**Raw data:**
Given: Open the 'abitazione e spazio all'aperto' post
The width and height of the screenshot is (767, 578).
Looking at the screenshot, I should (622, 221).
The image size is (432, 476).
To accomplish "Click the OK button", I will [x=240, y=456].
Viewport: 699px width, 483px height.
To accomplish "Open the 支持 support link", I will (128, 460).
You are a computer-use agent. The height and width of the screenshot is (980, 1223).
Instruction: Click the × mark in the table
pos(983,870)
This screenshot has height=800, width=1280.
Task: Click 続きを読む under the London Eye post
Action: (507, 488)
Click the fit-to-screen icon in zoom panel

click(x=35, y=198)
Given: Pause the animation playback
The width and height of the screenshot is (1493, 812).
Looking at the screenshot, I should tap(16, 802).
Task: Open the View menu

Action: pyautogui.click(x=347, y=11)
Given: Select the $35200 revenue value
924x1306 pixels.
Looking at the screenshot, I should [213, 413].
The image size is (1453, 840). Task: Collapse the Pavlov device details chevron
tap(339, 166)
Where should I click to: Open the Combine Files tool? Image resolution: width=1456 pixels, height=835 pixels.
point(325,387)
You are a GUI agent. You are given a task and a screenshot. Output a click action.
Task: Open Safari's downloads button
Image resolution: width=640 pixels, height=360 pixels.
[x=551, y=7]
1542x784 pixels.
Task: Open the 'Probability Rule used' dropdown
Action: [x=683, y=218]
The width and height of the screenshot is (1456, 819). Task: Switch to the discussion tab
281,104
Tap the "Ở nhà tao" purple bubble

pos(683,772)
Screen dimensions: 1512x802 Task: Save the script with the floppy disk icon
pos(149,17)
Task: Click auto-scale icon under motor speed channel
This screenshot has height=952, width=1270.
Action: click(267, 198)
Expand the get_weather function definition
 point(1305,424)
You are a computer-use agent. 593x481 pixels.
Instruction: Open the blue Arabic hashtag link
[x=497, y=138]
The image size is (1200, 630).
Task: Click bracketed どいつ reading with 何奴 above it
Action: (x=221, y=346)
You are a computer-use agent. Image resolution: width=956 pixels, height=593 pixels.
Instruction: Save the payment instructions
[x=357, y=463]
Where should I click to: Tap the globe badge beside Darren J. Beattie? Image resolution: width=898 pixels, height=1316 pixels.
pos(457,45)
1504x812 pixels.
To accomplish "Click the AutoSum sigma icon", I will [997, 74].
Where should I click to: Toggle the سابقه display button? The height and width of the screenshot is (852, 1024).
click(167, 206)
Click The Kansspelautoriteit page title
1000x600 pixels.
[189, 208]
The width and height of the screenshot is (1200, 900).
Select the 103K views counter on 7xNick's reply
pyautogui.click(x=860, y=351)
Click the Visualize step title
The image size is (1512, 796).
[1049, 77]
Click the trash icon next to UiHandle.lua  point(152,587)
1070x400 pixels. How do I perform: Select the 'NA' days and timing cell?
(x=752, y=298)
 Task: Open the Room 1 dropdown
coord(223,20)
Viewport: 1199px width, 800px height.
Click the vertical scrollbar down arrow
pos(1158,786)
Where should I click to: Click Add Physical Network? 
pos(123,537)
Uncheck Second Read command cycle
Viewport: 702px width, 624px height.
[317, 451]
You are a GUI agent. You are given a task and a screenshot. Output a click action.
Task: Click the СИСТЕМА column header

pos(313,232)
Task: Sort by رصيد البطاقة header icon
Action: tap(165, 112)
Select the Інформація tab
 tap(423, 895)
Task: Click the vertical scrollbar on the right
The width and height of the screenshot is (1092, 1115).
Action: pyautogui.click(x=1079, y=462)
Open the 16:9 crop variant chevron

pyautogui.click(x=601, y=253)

**Work order:**
What is needed is each line of the entries that contains the word "will".

**Task response:**
To accomplish "Click the OK button", I will [x=240, y=456].
To accomplish "Open the 支持 support link", I will (128, 460).
To accomplish "Click the AutoSum sigma icon", I will [997, 74].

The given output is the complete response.